La estación del instante: Miguel Torres Pereira

Por Argemiro Menco Mendoza

Después de descubrir cómo perduran los lugares íntimos y el tiempo vivido en La estación del instante –nuevo poemario del poeta Miguel Torres Pereira–, vale afirmar que su palabra dinamiza espejos de existencia y estados de alma, en instantáneas, donde germina la memoria y palpita una mirada de hondas pesadumbres.

Estos lapsos –momentos de momentos– singularizan experiencias de vida vulnerable. Son recintos de celajes altísimos; heridas y nostalgias que unen a la morada con sentimientos cósmicos crecidos en el patio; desasosiegos que se refugian en las preguntas eternas, buscando bajar del cielo o extraer de la tierra caribeña una respuesta, el consuelo del sentido. La sombra del fuego y la lluvia purifican el lodo de la angustia. El sufrimiento se quebranta en la fragilidad de la materia. La abreviatura del destino es epitafio de lo efímero. Lo perdido aparece como si fuese una porción mágica del mundo de Aurelio Arturo. Hay fragmentos de historias donde todo fluye como efecto de una pluma sombría, pues sólo la poesía es el lenguaje capaz de correrle el velo a nuestras hondas laceraciones, las verdaderas miserias.

Un sismógrafo es el poeta cuando registra «el dolor de cada muro», la obra de ese ángel extraño que afila su «angustia milenaria» en sus huesos, el llanto de los dioses y, con mayor razón, las lágrimas lastimadas del origen o las del yo pluralizado. A esto se suma la rudeza de la existencia, «la carga obligada» del cuerpo y ese «sitio obligado», que en el orden metafísico nos corresponde vivir. El poeta nos expresa un infierno y padece como hombre. Pero sucede que al seguir «escapando a los cuchillos» posterga su desplome hacia el abismo. Declara que la vida es un «instante que le regaló la muerte». Es la dialéctica del eterno vivir y del eterno morir, para luego renacer: la sensación de lo que redunda hasta el hastío: «sólo entonces se repetirá mi génesis/ para morir de nuevo». Asimismo, el Ser del poeta es consciente de su levedad. Él aborda el acontecimiento de la muerte, como lo hizo Montaigne –con lucidez escalofriante, pensándola en cada instante para aprender a morir–. Entonces pareciera que el poeta le pierde el miedo a la muerte, esa otra estación oscura de los últimos instantes. Allí grita encadenada la migración ineluctable.

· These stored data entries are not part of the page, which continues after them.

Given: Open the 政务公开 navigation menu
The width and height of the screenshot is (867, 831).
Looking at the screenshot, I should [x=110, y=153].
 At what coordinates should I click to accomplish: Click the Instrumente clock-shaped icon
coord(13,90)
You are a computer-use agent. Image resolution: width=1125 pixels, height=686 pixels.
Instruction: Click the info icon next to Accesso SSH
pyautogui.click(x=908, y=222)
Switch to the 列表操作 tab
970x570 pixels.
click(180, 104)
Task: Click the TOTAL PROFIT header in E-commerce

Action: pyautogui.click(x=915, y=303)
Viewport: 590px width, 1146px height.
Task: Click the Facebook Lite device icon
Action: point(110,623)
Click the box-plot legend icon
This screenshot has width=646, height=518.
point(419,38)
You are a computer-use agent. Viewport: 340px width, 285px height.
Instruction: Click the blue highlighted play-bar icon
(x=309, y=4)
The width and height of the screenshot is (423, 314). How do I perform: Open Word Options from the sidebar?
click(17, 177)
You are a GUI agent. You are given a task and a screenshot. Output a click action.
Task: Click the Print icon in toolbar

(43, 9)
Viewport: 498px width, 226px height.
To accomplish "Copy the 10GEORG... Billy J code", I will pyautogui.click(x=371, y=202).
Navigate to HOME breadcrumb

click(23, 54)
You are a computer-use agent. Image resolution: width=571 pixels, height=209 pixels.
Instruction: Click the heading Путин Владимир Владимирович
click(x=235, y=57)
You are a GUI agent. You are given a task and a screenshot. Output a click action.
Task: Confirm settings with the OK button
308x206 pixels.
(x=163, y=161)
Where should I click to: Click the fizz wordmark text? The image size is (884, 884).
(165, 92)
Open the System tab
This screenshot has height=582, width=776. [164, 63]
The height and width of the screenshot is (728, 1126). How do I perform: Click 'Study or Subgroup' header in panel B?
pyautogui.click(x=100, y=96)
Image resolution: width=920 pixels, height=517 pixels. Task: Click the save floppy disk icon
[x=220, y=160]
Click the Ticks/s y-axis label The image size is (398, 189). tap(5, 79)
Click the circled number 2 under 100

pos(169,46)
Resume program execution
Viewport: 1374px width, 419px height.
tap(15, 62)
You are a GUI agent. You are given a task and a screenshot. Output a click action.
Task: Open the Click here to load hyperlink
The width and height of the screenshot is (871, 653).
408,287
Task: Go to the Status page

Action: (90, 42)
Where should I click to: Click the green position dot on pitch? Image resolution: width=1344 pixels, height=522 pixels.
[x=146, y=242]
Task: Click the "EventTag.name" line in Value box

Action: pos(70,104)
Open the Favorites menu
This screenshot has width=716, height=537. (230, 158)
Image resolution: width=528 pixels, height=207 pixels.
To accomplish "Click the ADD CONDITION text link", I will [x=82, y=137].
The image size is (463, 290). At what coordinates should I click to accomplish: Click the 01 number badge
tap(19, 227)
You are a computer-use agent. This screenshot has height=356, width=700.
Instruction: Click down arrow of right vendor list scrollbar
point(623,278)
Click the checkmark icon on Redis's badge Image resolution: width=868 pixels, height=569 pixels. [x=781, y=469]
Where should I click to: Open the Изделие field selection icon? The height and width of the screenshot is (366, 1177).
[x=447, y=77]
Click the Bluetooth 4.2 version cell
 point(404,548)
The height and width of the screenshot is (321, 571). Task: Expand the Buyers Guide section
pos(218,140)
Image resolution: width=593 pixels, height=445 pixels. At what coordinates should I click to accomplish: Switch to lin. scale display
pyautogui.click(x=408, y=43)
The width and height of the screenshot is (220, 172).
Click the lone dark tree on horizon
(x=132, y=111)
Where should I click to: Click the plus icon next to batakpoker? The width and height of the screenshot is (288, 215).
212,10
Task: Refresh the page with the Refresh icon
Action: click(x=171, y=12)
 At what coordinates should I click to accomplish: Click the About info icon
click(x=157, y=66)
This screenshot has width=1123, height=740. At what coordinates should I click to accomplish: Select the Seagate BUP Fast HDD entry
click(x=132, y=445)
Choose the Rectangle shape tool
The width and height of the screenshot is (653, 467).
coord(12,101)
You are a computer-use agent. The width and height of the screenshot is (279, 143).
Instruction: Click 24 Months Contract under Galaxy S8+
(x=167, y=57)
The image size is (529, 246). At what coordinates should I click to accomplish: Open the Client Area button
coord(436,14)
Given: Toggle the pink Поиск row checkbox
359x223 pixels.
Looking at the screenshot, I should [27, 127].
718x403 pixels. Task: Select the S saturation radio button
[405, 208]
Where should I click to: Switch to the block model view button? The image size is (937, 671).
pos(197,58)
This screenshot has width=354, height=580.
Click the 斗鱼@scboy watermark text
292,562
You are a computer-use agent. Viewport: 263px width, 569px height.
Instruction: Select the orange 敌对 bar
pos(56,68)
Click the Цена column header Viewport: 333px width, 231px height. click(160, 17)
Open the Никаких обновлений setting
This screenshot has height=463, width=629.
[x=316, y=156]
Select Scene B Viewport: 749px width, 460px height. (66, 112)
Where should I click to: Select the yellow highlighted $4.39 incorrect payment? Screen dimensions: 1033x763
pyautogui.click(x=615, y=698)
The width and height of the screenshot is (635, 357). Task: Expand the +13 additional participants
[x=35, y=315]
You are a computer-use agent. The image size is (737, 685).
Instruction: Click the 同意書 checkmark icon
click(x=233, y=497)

Representarnos este fondo es lidiar la derrota, hasta en las mínimas intermitencias del La estación… El ejercicio del hablante lírico se torna en gimnasia espiritual que sublima la amenaza, lo más cierto que uno tiene: el más terrible advenimiento. Ahora contemplemos algunos versos que aprisionan «situaciones límites», de las que hablaba Jasper, salpicados por el color y el aroma de la muerte: «la última noche de tus ojos»; segmentos que evocan el suspiro final del padre, «el aroma triste de los últimos cerezos del jardín»; «bebamos pronto el último sorbo», como si fuera la réplica de Sócrates, o de un Omar Khaiyam; la brisa de un invierno estrangulándose en «la garganta del último diluvio».

Crepúsculo y síntesis: una luz extraviada nos revela ilusiones de ceniza: «Ojalá cuando llegue el último sol… la tierra me sea leve». Deseos urgentes del poeta: que el peso entenebrecido se diferencie de las agujas o las lluvias de octubre que lo trajeron a este mundo. Nuestro ojalá: que, por entonces, el poeta reciba el amor y la ternura que necesita de la Divinidad, para que el instante del adiós definitivo «a estos despojos» de la vida no resulte tan cruel y despiadado.

Saludamos esta noble poesía, distinguida por la sinceridad y el donaire alquímico de su palabra. Es un lenguaje difusor de encantos cuyas imágenes universales nos comunican, con mucha sutileza, los renuevos creativos de su autor.